Field of the Technology

The present disclosure relates to a storage medium, an information processing apparatus, and a method of controlling the same.

Description of the Related Art

Japanese Patent Laid-Open No. 2024-12690 proposes a non-fungible token (NFT) management system that issues an NFT that includes service usage information and grants it to a service user in a service provided to an information processing apparatus owned by the user. In the system, the service usage information is rewritten by the service user.

In the above prior art, there are problems, which will be described below. When using an NFT to rewrite service usage information of a block on a blockchain, a fee for generating a block needs to be paid using a wallet of a service user. That is, the service user has to pay a fee for adding a block each time they rewrite service usage information. Therefore, since the service user has to pay each time they use a service, there is a problem that they end up refraining from using the service.

SUMMARY

The present technique enables realization of a mechanism for suitable payment of a fee at the time of using a service in a blockchain network.

One aspect of the present disclosure provides a non-transitory computer-readable storage medium storing a computer program that causes a computer of an information processing apparatus that executes a smart contract to function to: in a blockchain network, receive a transaction related to a token that includes usage information of a service; execute processing requested by the received transaction; determine whether to add a block to a blockchain according to the executed processing; in a case of adding the block, set a first wallet, which is owned by the information processing apparatus, or a second wallet, which is owned by an issuer of the transaction, as a payer of a fee for adding the block.

Another aspect of the present disclosure provides an information processing apparatus that executes a smart contract, the information processing apparatus comprising: one or more memory devices that store a set of instructions; and one or more processors that execute the set of instructions to: in a blockchain network, receive a transaction related to a token that includes usage information of a service; execute processing requested by the received transaction; determine whether to add a block to a blockchain according to the executed processing; in a case of adding the block, set a first wallet, which is owned by the information processing apparatus, or a second wallet, which is owned by an issuer of the transaction, as a payer of a fee for adding the block.
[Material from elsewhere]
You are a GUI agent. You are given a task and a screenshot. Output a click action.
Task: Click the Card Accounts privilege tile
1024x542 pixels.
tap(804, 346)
Still another aspect of the present disclosure provides a method of controlling an information processing apparatus that executes a smart contract, the method comprising: in a blockchain network, receiving a transaction related to a token that includes usage information of a service; executing processing requested by the received transaction; determining whether to add a block to a blockchain according to the executed processing; in a case of adding the block, setting a first wallet, which is owned by the information processing apparatus, or a second wallet, which is owned by an issuer of the transaction, as a payer of a fee for adding the block.
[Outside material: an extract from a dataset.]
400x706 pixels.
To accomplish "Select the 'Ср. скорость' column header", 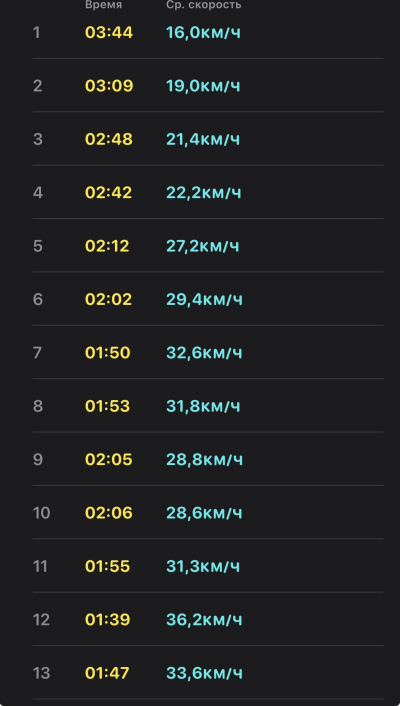I will point(204,5).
Features of the present disclosure will become apparent from the following description of embodiments with reference to the attached drawings. The following description of embodiments is described by way of example.

BRIEF DESCRIPTION OF THE DRAWINGS

The accompanying drawings, which are incorporated in and constitute a part of the specification, illustrate embodiments of the present disclosure, and together with the description, serve to explain the principles of the embodiments.
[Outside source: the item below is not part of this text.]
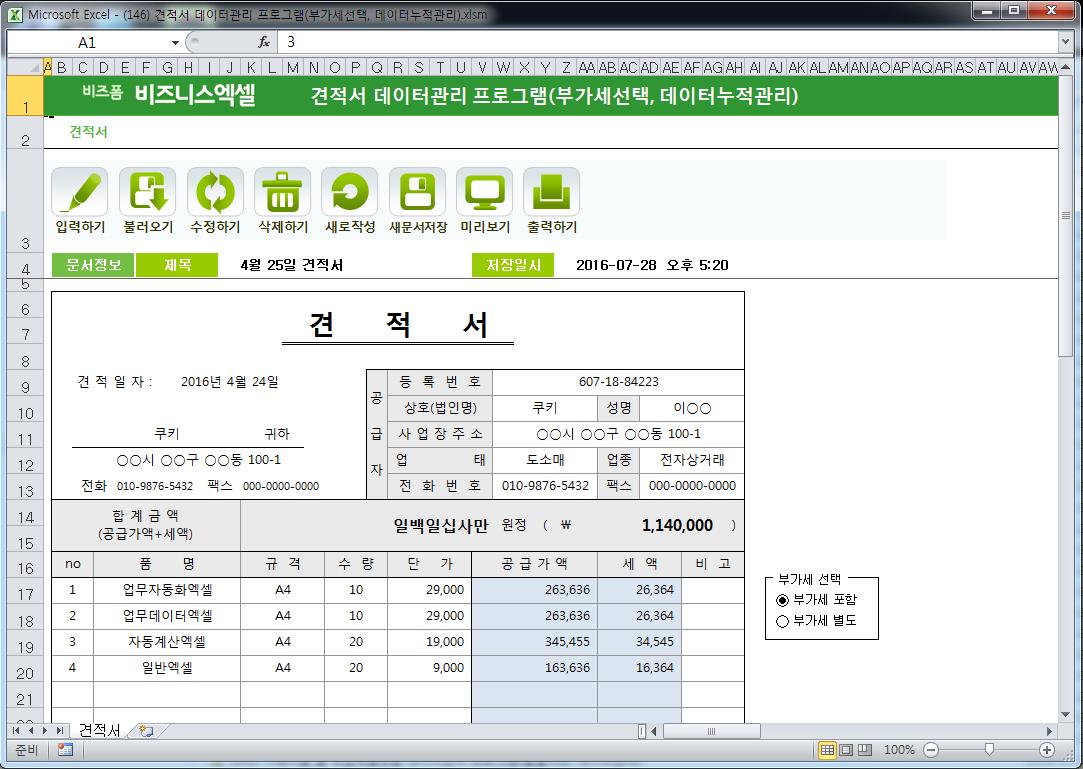Open 미리보기 monitor icon

coord(485,192)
FIG. 1 is a diagram illustrating a configuration of a system according to one embodiment.

FIGS. 2A-2B are a flowchart related to processing of a smart contract according to one embodiment.

FIG. 3 is a flowchart related to NFT issuance processing of a smart contract according to one embodiment.

FIG. 4 is a flowchart related to NFT purchase processing of a smart contract according to one embodiment.

FIG. 5 is a flowchart related to service information notification processing of a smart contract according to one embodiment.

FIG. 6 is a flowchart related to service termination notification processing of a smart contract according to one embodiment.

FIG. 7 is a block diagram related to an image forming apparatus according to one embodiment.

FIG. 8 is a sequence diagram from NFT issuance to NFT service termination notification according to one embodiment.

FIG. 9 is a flowchart related to NFT service information processing of an image forming apparatus according to one embodiment.

FIG. 10 is a block diagram related to a node (information processing apparatus) according to one embodiment.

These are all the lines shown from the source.